Using the material below, print a verbatim copy of every line from the one containing "Click the MQGPE data label text" through the one containing "Instruction: Click the", inclusive, and omit the pictures.

* _Dataset_:

^^^^^^^^

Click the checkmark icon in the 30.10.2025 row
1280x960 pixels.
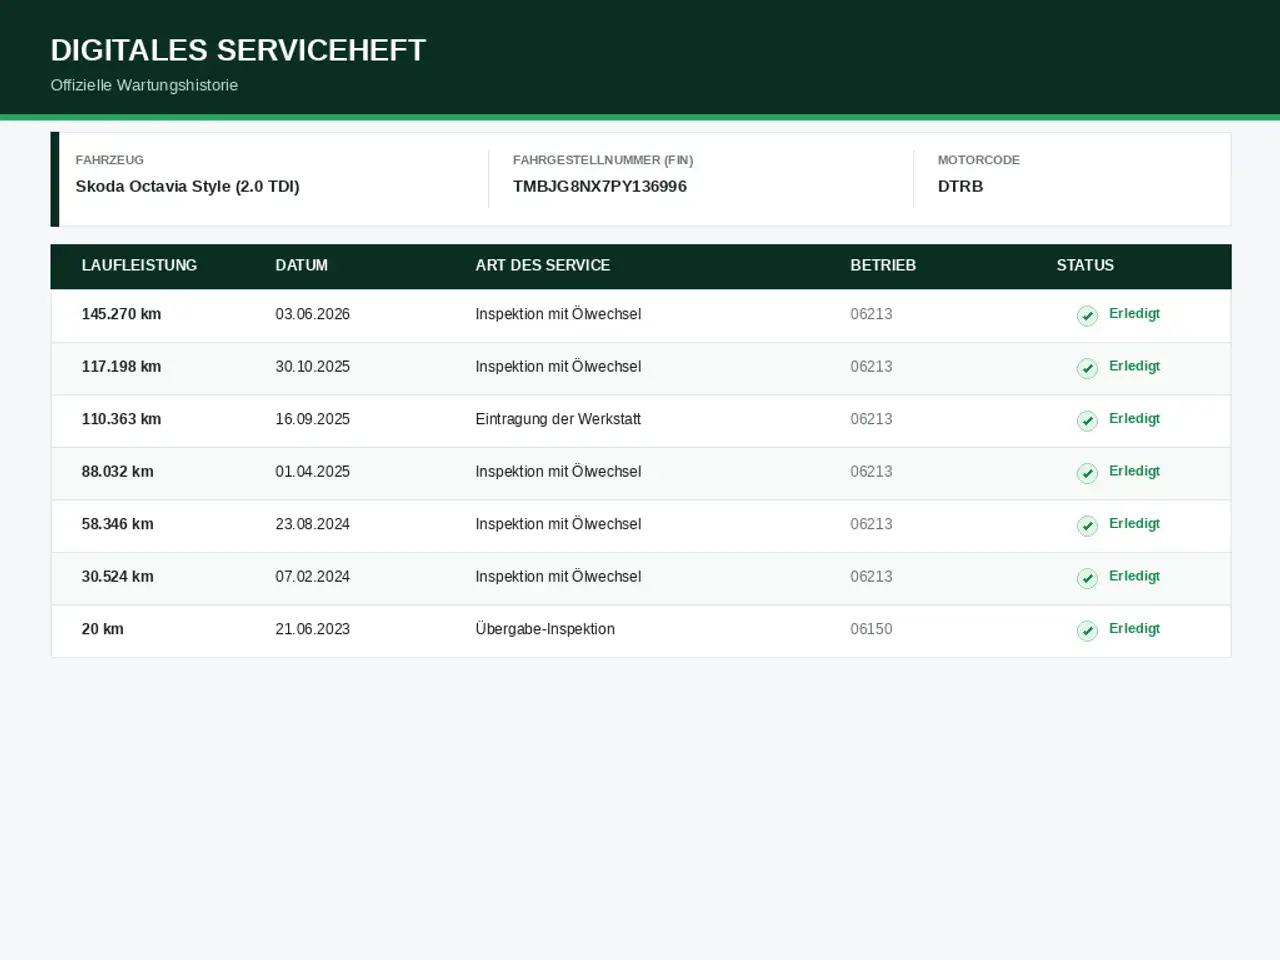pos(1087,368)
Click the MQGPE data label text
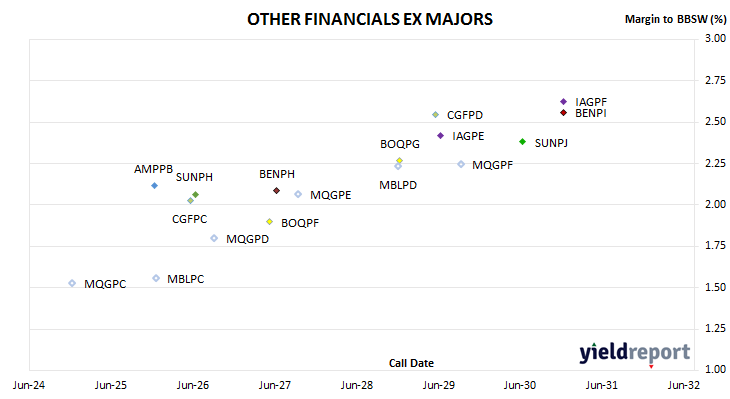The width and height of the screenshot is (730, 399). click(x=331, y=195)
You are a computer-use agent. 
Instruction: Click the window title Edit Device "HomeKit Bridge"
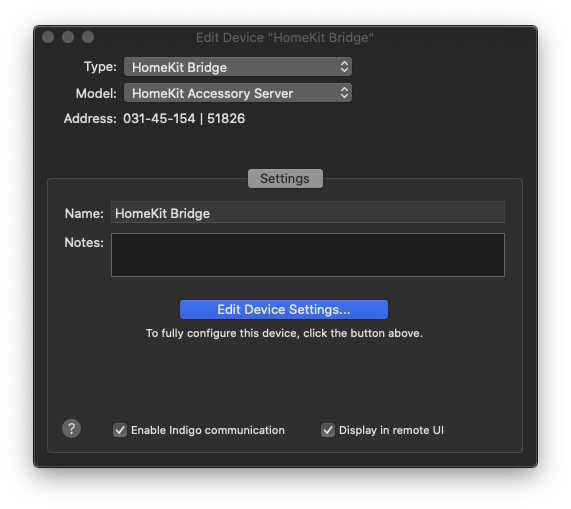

^^^^^^^^

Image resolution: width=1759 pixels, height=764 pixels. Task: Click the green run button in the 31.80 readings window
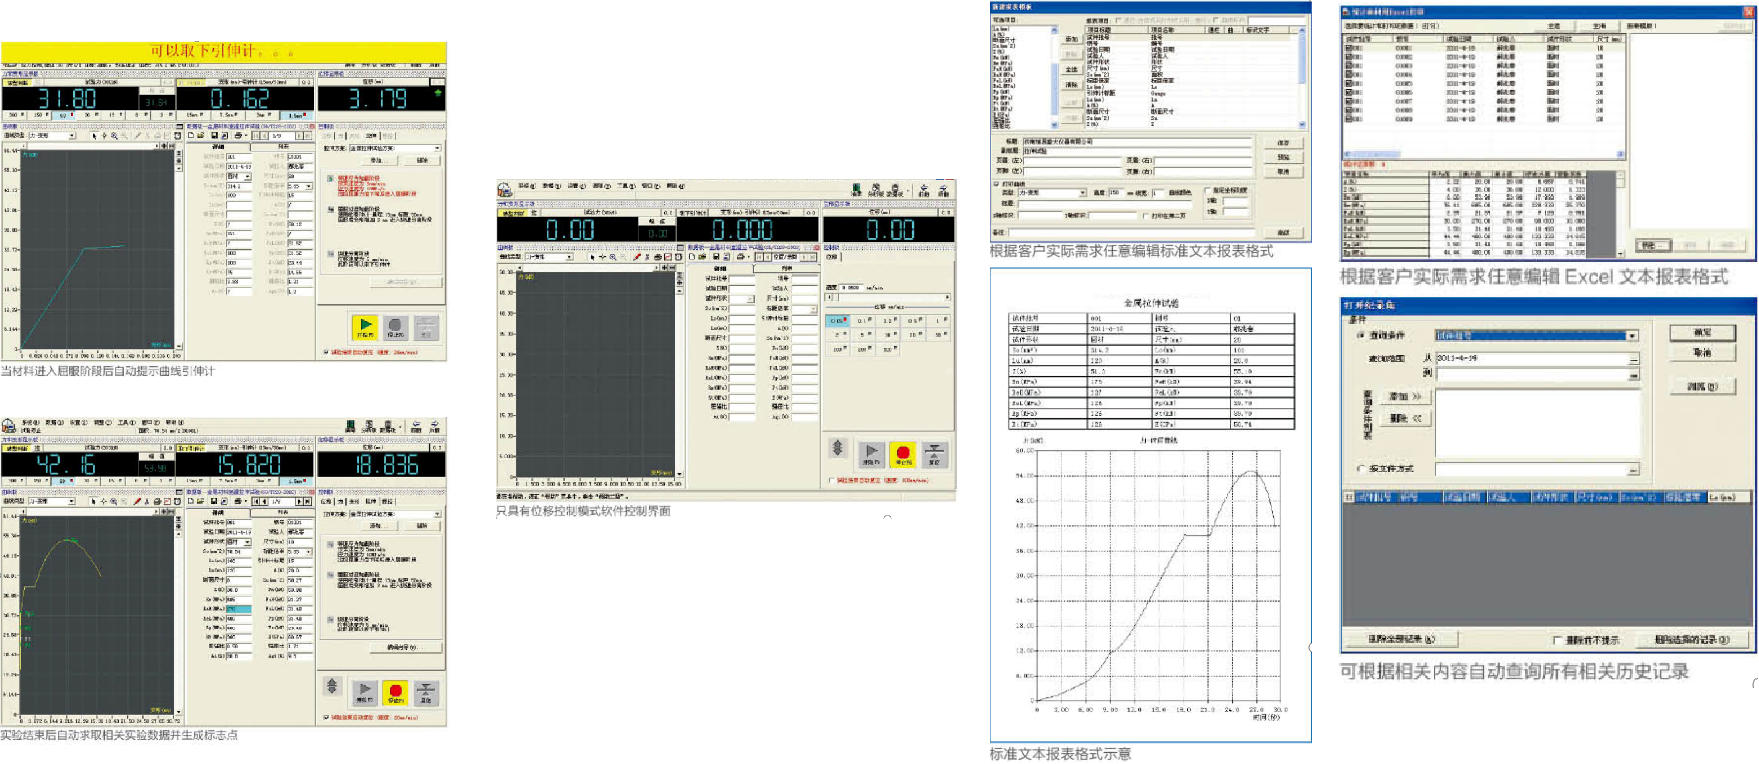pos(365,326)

^^^^^^^^

* _Output for this exercise_:
Click the MQGPE data label text
The width and height of the screenshot is (730, 399). click(x=331, y=195)
You are a computer-use agent. 
Instruction: Click the window title Edit Device "HomeKit Bridge"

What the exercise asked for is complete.